Last year, Hayslip led the school in adopting Calm and Loving Minds Achieve (CALMA), a curriculum focused on preventative behavior and students’ social and emotional well-being. CALMA focuses on the “development of students’ self-regulation, awareness of the present moment, social skills and focused attention.”

Earlier in the year when the school was closed due to the COVID-19 pandemic, Hayslip “ensured that students had continued access to the CALMA curriculum by creating social-emotional days, family learning days, and new weekly lessons taught by the counselor,” said the release.

Leisa Schulz, superintendent of schools in the Archdiocese of Louisville, said she is “thrilled for St. Aloysius” and “proud and excited for the Archdiocese of Louisville.”

“I think it’s well-deserved. She’s an excellent representative of what an exceptional Catholic school leader is. She is innovative and creative as evidenced by the CALMA program she led,” said Schulz. “Even more noteworthy, when the school transitioned to remote learning she found a way to continue the program because she knew it was needed.”

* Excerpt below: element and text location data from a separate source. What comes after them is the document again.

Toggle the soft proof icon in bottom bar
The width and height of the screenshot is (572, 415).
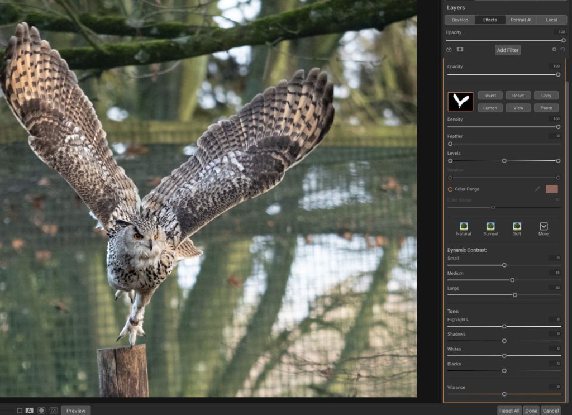click(41, 410)
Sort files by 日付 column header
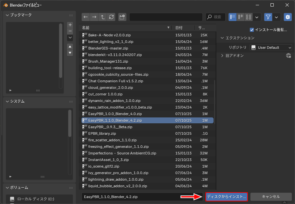295x204 pixels. click(179, 28)
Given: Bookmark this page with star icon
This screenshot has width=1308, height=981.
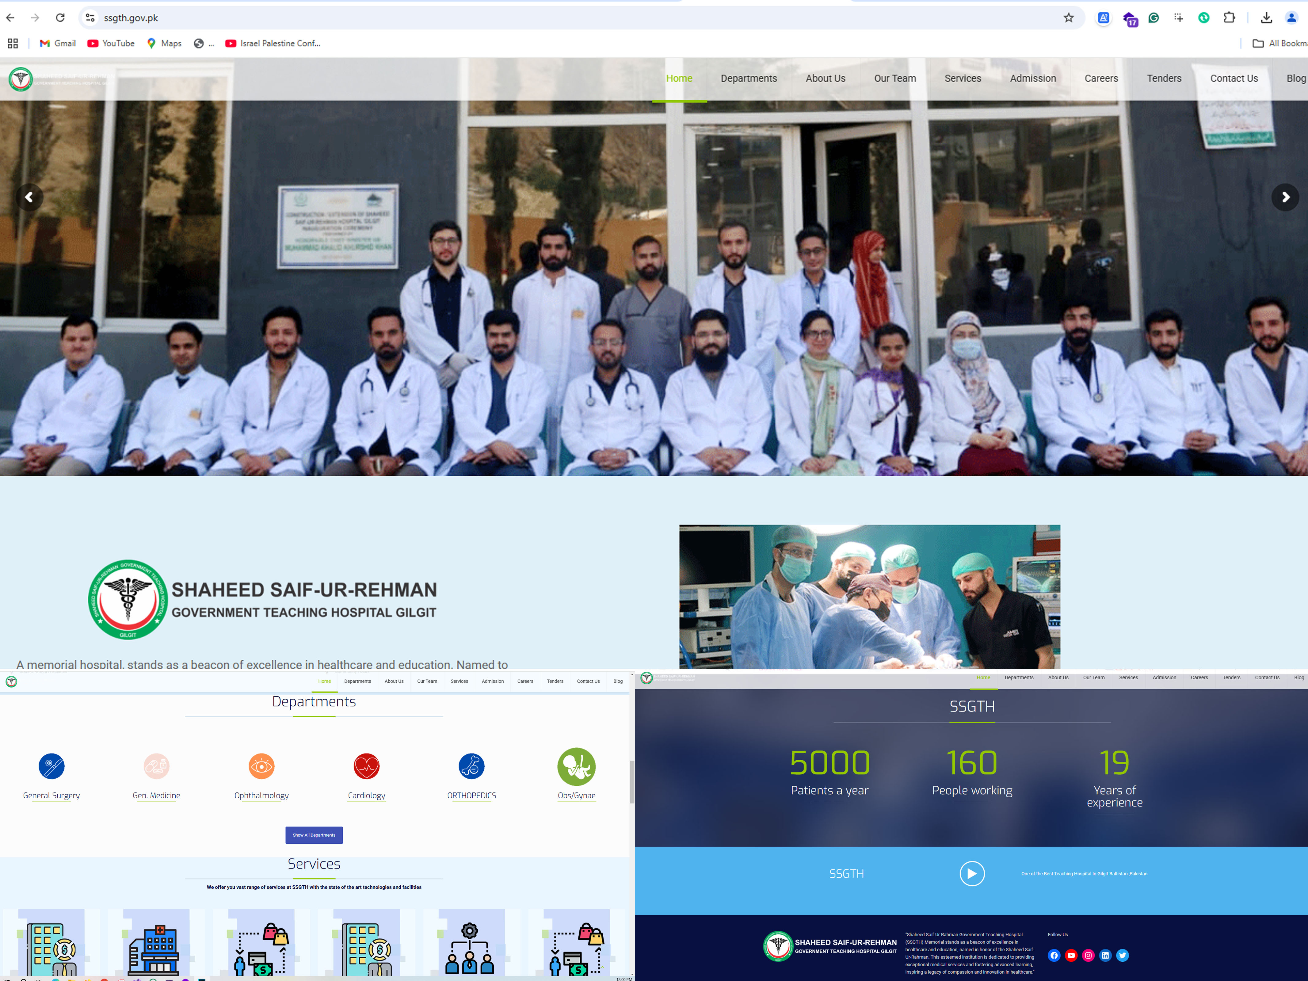Looking at the screenshot, I should pyautogui.click(x=1068, y=18).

Schulz said Hayslip serves on various committees and advisory groups in the archdiocese and that she is a leader who takes initiative. “She is very humble and collaborative. She involves everyone but serves as a catalyst.”

Schulz also described her as a “woman of strong Catholic identity.

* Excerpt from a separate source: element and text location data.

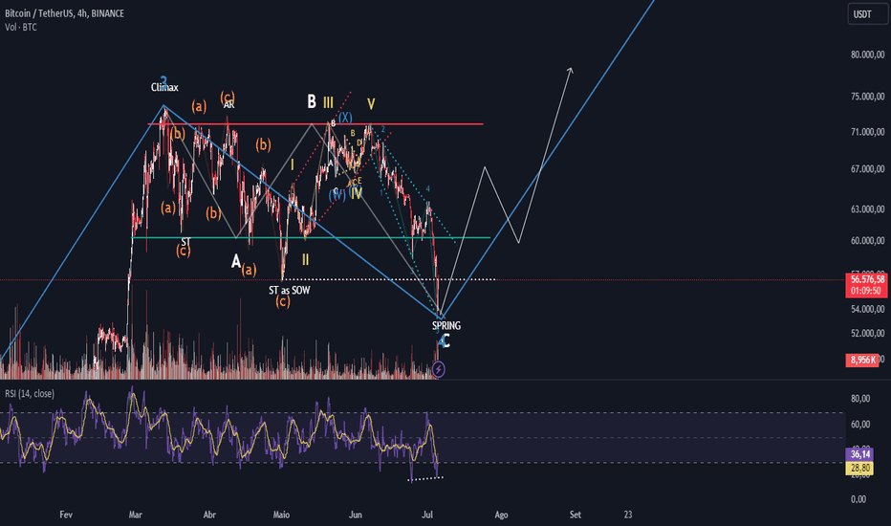Select the yellow V wave label

371,104
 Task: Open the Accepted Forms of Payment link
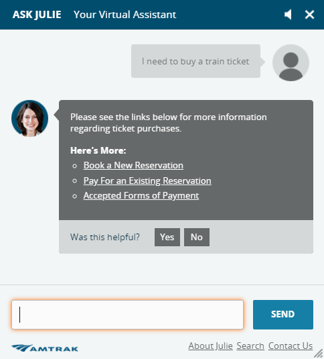[x=141, y=196]
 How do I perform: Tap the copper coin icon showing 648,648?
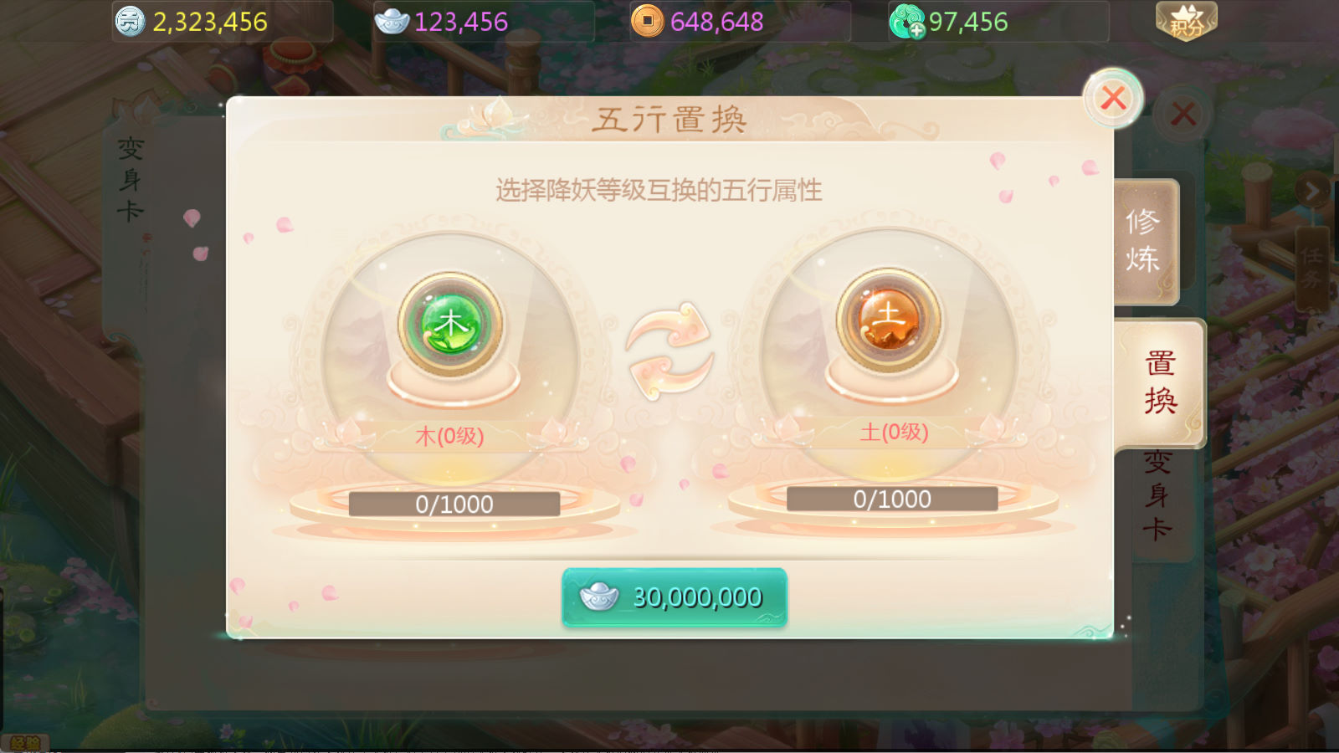coord(647,21)
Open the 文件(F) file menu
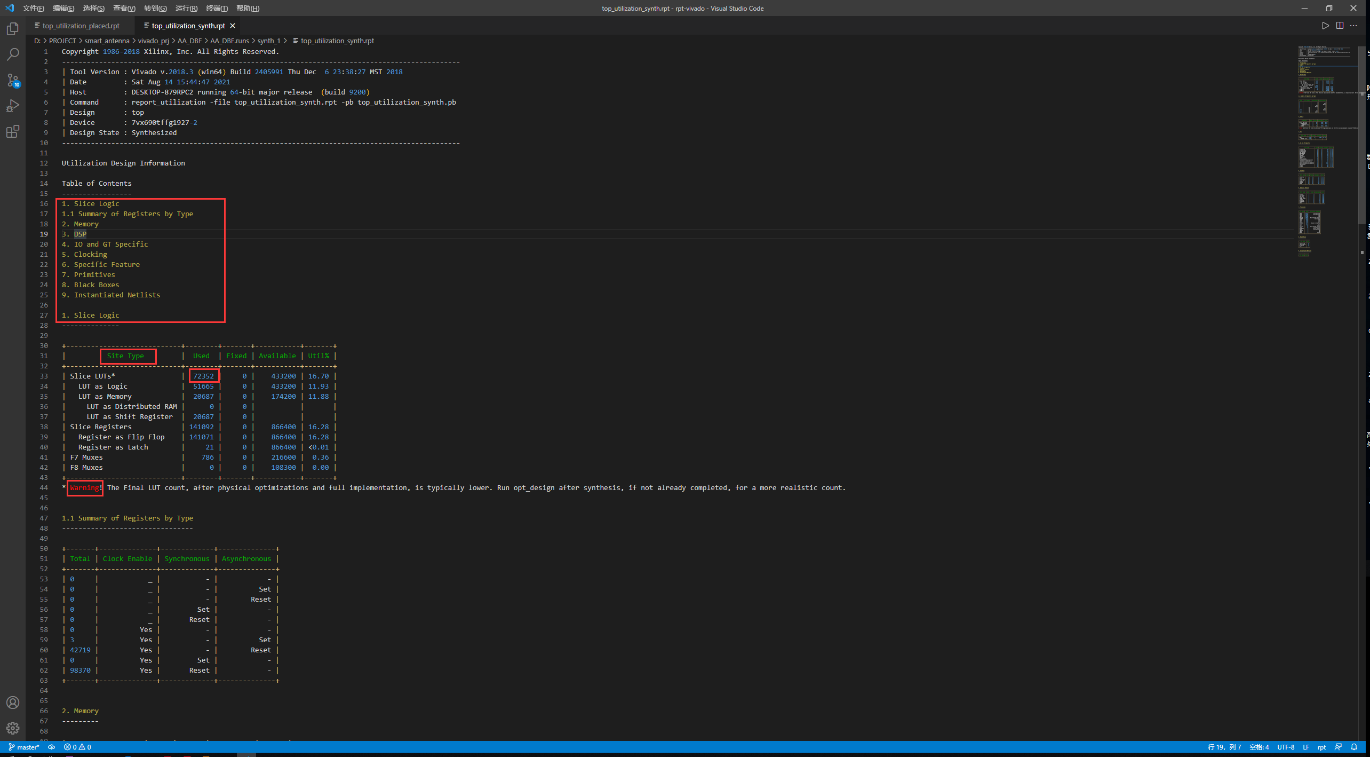 pos(33,8)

“I think everything she looks at and implements is tied to what’s going on in the parish community and Catholic culture,” she said.

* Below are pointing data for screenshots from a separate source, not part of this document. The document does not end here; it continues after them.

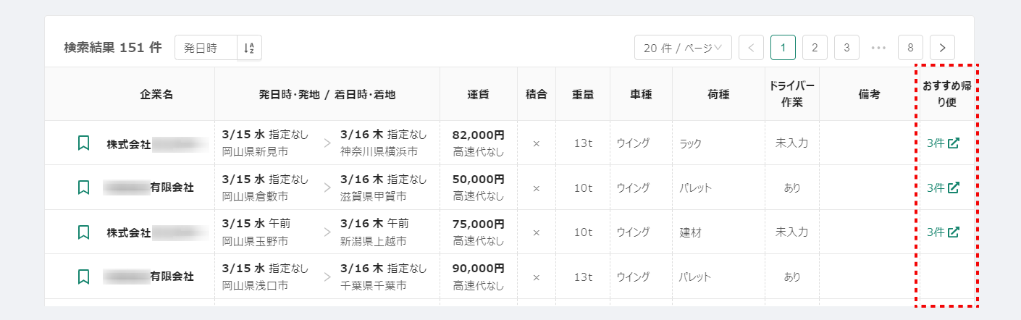Bookmark the 82,000円 Okayama Niimi shipment
Image resolution: width=1021 pixels, height=320 pixels.
pyautogui.click(x=83, y=143)
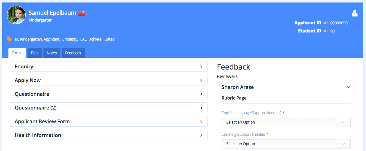Switch to the Files tab
Screen dimensions: 366x151
click(35, 53)
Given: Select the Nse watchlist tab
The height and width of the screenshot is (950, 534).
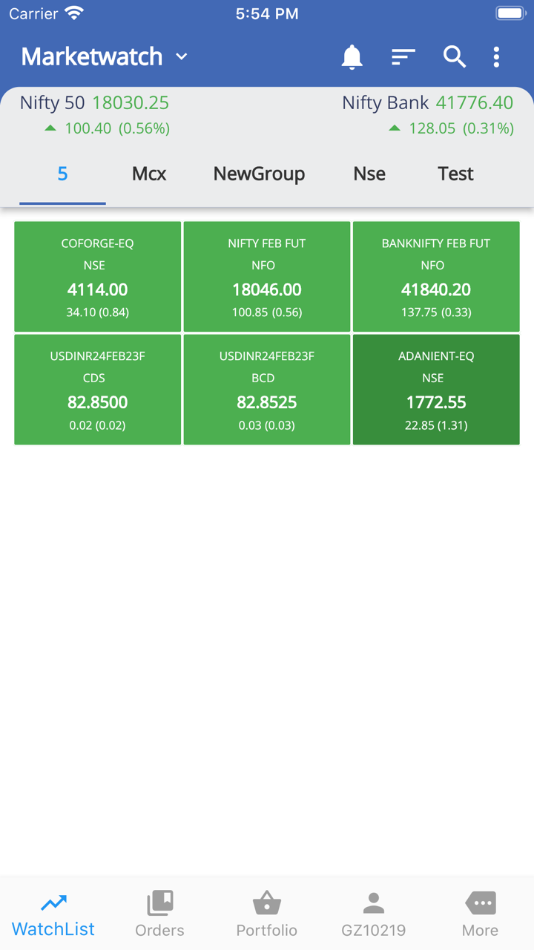Looking at the screenshot, I should [369, 174].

Schulz added that Hayslip places the needs of St. Aloysius’ students at the center of all she does.

“She’s created a wonderful culture among the teachers, parents and parish community. That accounts for the school’s two Blue Ribbon Awards,” said Schulz. St. Aloysius earned its first Blue Ribbon distinction in 2014.

The U.S. Department of Education said the award “recognizes outstanding school leaders and the vital role they play in guiding students and schools to excellence, frequently under challenging circumstances. Award recipients have transformed their schools. Their vision and collaborative leadership styles have produced outstanding results for all students, regardless of race/ethnicity, language proficiency, or socioeconomic status. They have shown that – with effective leadership and teaching and a firm conviction – all students can learn.”

Bell Award recipients are chosen from among principals whose schools are named Blue Ribbon Schools. The award is named after Terrel H. Bell, an educator who served as Secretary of Education in the 1980s and who founded the National Blue Ribbon Schools program.